**About this exercise:**
Would you please print exactly the lines that run from the one with "This screenshot has height=390, width=688." to the last line of the data, both included, without any pictures?

**Provided information:**
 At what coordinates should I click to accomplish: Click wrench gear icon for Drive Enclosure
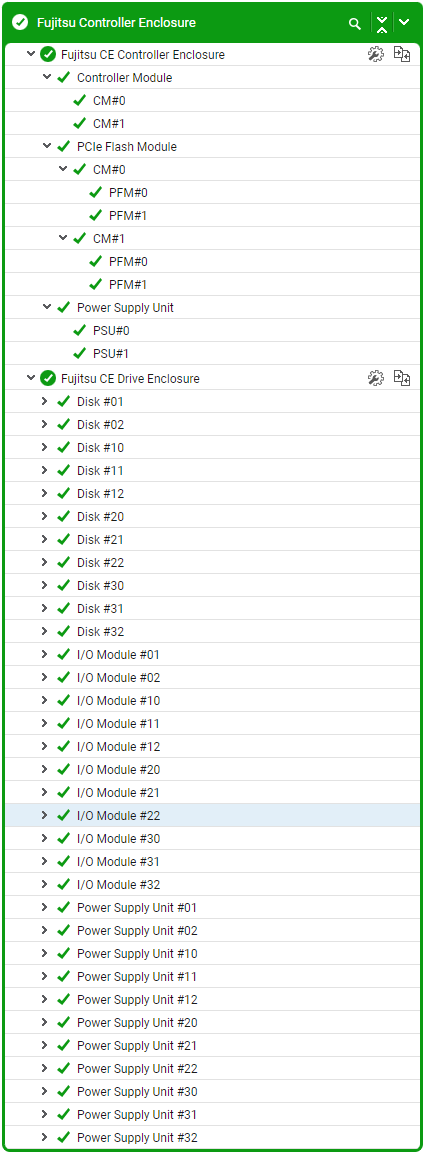tap(376, 378)
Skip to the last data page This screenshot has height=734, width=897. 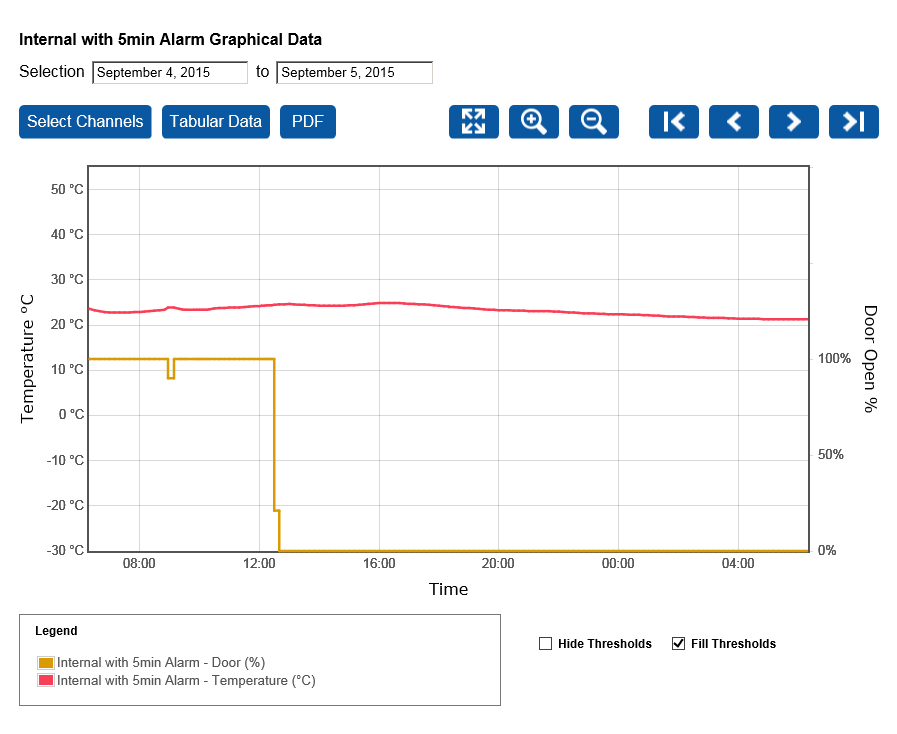853,121
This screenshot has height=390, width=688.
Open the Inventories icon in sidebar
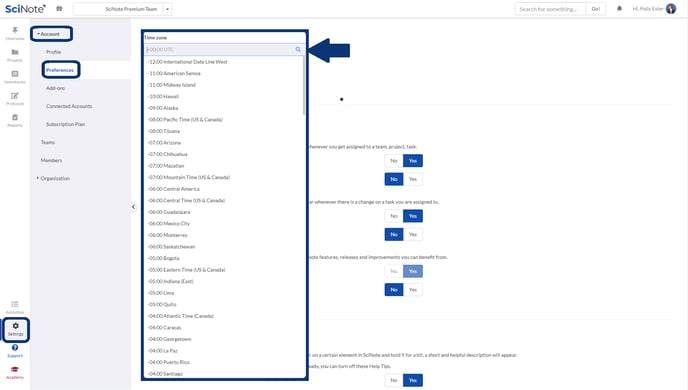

**Exercise output:**
This screenshot has height=390, width=688.
Open the Inventories icon in sidebar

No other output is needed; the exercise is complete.